YOUR ASSIGNMENT —
Only the lines from the one containing "Task: Hide the order with Masquer la commande" through the end of the data belong in the answer; reproduce them exactly.

(Stored records)
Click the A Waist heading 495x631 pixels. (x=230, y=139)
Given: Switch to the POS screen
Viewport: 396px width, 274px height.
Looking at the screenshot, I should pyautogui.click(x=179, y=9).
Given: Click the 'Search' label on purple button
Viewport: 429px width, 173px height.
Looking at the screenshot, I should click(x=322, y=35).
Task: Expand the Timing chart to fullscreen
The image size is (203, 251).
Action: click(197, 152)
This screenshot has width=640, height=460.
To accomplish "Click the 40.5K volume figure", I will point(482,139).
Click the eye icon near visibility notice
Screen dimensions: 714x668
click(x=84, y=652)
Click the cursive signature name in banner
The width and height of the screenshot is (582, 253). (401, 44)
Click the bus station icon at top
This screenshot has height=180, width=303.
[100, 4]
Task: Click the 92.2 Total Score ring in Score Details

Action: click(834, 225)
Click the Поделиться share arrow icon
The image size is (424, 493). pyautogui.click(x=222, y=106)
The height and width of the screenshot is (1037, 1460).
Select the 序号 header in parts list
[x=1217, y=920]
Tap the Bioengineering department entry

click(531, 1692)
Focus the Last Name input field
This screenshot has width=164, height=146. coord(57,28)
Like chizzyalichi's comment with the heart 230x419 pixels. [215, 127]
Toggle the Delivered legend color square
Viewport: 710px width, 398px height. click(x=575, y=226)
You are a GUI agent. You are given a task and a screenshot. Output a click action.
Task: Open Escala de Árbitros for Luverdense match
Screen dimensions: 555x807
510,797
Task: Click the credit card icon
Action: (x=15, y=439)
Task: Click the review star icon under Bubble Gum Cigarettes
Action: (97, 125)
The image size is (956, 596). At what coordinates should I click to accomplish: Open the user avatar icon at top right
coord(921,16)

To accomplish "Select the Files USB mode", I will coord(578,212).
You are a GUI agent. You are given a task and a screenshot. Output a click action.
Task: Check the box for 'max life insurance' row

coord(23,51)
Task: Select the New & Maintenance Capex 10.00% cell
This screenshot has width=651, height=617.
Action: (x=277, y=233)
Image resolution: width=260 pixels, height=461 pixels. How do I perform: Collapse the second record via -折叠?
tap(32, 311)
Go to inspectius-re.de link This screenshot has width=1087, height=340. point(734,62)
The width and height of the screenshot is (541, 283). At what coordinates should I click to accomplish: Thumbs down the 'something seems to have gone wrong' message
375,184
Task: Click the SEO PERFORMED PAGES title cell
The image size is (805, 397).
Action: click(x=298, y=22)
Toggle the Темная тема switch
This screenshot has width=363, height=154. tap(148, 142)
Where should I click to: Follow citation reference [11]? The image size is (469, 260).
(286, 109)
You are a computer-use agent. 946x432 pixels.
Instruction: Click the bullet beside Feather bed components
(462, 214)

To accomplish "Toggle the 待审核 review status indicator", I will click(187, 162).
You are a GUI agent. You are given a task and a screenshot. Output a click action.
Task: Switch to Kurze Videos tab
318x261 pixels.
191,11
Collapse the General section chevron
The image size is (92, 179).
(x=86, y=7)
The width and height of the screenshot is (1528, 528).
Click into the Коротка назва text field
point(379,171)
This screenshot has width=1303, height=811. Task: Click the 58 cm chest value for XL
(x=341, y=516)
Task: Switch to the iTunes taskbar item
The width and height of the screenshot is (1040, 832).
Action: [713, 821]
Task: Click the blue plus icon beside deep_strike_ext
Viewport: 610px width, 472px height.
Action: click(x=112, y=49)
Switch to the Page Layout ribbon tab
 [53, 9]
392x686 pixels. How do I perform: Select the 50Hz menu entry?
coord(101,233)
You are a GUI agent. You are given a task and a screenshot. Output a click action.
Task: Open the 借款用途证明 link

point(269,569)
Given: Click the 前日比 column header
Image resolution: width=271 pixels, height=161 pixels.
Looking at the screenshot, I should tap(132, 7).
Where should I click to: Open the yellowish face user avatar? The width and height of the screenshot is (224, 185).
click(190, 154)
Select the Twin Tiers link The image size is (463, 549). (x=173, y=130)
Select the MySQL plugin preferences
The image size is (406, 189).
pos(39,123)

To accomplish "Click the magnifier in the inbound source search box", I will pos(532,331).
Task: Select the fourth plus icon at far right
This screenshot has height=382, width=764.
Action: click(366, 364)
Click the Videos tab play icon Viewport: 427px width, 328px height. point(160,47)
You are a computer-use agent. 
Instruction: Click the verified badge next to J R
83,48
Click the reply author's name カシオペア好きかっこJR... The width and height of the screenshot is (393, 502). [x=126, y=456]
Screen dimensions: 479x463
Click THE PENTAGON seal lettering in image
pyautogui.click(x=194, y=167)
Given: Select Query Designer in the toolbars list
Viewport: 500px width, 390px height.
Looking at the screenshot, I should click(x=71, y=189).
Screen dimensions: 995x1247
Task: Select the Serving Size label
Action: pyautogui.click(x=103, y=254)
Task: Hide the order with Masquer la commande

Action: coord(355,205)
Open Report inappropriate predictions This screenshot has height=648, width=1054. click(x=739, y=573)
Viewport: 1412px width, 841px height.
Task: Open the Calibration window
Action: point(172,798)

WRITTEN RESPONSE —
Task: Hide the order with Masquer la commande

Action: coord(355,205)
Open Report inappropriate predictions This screenshot has height=648, width=1054. click(x=739, y=573)
Viewport: 1412px width, 841px height.
Task: Open the Calibration window
Action: point(172,798)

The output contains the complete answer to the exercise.